「濃さ」や「香り」を感じさせるクルマは珍しかった
輝きを放つ上質さをボディに落とし込む
そうして、いよいよ2015年に発売となった86 style Cbですが、デザイン的にはどのような提案があったのでしょうか?
まず、フロントはバンパーごと交換、シャープなヘッドライトは楕円の金属調ベゼルを付けたオーバル形状に変更。同じくグリルも楕円の柔らかい形状にすることで、どこか60年代のイタリア車を思わせます。もともと、初代の86は顔こそシャープでしたが、ボディの要所は大きな曲面で構成されおり、「顔」を丸く変えても違和感がなかったのです。
このグリルに施されたメッキの横桟とLEDのターン&クリアランスランプ、そしてフロントフェンダーのトリプルフィンに置かれたイルミネーションの組み合わせは、いずれも上質な「輝き」を表現。また、ニュアンスベージュとデミタスブラウンの2トーンボディは、それらの「輝き」をより上品に見せる効果がありました。

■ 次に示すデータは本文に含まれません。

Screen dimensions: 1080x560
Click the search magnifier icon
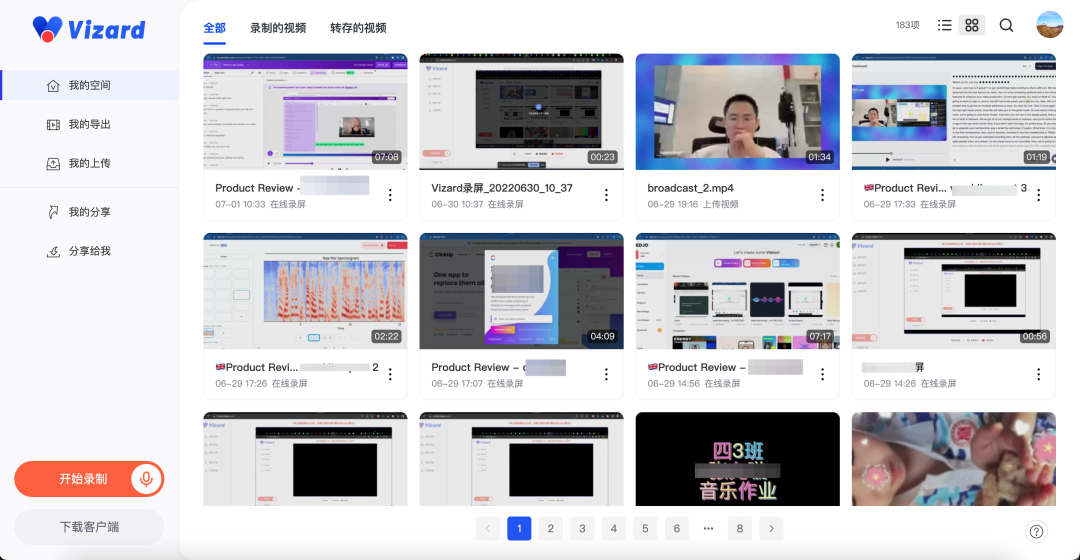[x=1006, y=25]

インテリアでは、黒檀木目調パネルやアナログのホワイトメーター、専用のレザー素材が、落ち着きのある居住空間を演出しました。
大人の女性を意識した香り立つデザイン
この「style」シリーズは、ファッションのなかでも、とりわけ女性目線での色や質感にこだわったとされ、実際に部署内の女性スタッフがメインとなって企画が進められたようです。いまどきそうした体制は珍しくありませんが、大人の女性をターゲットに、あたかもジュエリーや高級バッグなど、ある種の「濃さ」や「香り」を感じさせるクルマは珍しかったと言えます。
筆者は当時のオートサロンを取材しましたが、ハイファッションに身を包んだC&A開発部のスタッフが対応しており、一見社外のモデルが立っていたようにすら感じられました。開発者としては、そこまでのこだわりがあったのでしょう。
多くのクルマ好きに驚きを与えたのは、400万円を超える値札だけでなく、恐らくその「濃さ」や「香り」に理由があったのではないでしょうか。ただ、モーターショーのコンセプトカーには、今後もこれくらいのインパクトがあってもいいのではないでしょうか。